Work required
Return exactly the lines that run from the one containing "Canal Seminci (529, 14)" to the end of the entries, with both ends included.

Records
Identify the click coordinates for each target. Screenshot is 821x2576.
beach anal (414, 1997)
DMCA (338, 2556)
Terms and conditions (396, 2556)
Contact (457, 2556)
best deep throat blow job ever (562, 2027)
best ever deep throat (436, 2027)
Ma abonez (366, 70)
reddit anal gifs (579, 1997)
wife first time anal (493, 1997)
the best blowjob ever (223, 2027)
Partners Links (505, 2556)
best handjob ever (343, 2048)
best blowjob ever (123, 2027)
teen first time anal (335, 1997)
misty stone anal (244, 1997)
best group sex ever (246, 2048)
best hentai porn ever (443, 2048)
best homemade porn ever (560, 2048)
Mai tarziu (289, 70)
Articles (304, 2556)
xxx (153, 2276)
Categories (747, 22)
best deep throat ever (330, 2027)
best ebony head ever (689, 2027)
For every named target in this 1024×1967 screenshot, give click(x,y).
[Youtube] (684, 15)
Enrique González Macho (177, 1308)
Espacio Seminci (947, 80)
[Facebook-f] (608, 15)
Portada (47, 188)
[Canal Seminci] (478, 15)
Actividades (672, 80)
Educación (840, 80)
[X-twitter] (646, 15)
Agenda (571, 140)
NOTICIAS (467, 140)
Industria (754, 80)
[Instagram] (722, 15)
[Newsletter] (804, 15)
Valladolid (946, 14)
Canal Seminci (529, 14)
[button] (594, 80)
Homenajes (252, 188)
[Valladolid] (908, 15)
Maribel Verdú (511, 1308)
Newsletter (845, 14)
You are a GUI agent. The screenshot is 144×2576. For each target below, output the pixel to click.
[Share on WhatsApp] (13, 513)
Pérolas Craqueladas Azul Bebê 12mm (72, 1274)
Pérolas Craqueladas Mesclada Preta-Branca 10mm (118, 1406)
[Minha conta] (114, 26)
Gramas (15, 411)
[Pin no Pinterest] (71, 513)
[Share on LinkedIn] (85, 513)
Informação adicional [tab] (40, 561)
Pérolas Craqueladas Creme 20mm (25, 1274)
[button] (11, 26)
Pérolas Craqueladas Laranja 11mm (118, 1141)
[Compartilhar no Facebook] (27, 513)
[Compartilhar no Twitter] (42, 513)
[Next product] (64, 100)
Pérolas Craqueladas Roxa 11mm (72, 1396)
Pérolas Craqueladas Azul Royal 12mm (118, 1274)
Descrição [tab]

Worked solution
Canal Seminci (529, 14)
[button] (594, 80)
Homenajes (252, 188)
[Valladolid] (908, 15)
Maribel Verdú (511, 1308)
Newsletter (845, 14)
You are a GUI agent. The screenshot is 144×2576. For each target below, output the pixel to click.
[Share on WhatsApp] (13, 513)
Pérolas Craqueladas Azul Bebê 12mm (72, 1274)
Pérolas Craqueladas Mesclada Preta-Branca 10mm (118, 1406)
[Minha conta] (114, 26)
Gramas (15, 411)
[Pin no Pinterest] (71, 513)
[Share on LinkedIn] (85, 513)
Informação adicional [tab] (40, 561)
Pérolas Craqueladas Creme 20mm (25, 1274)
[button] (11, 26)
Pérolas Craqueladas Laranja 11mm (118, 1141)
[Compartilhar no Facebook] (27, 513)
[Compartilhar no Twitter] (42, 513)
[Next product] (64, 100)
Pérolas Craqueladas Roxa 11mm (72, 1396)
Pérolas Craqueladas Azul Royal 12mm (118, 1274)
Descrição [tab]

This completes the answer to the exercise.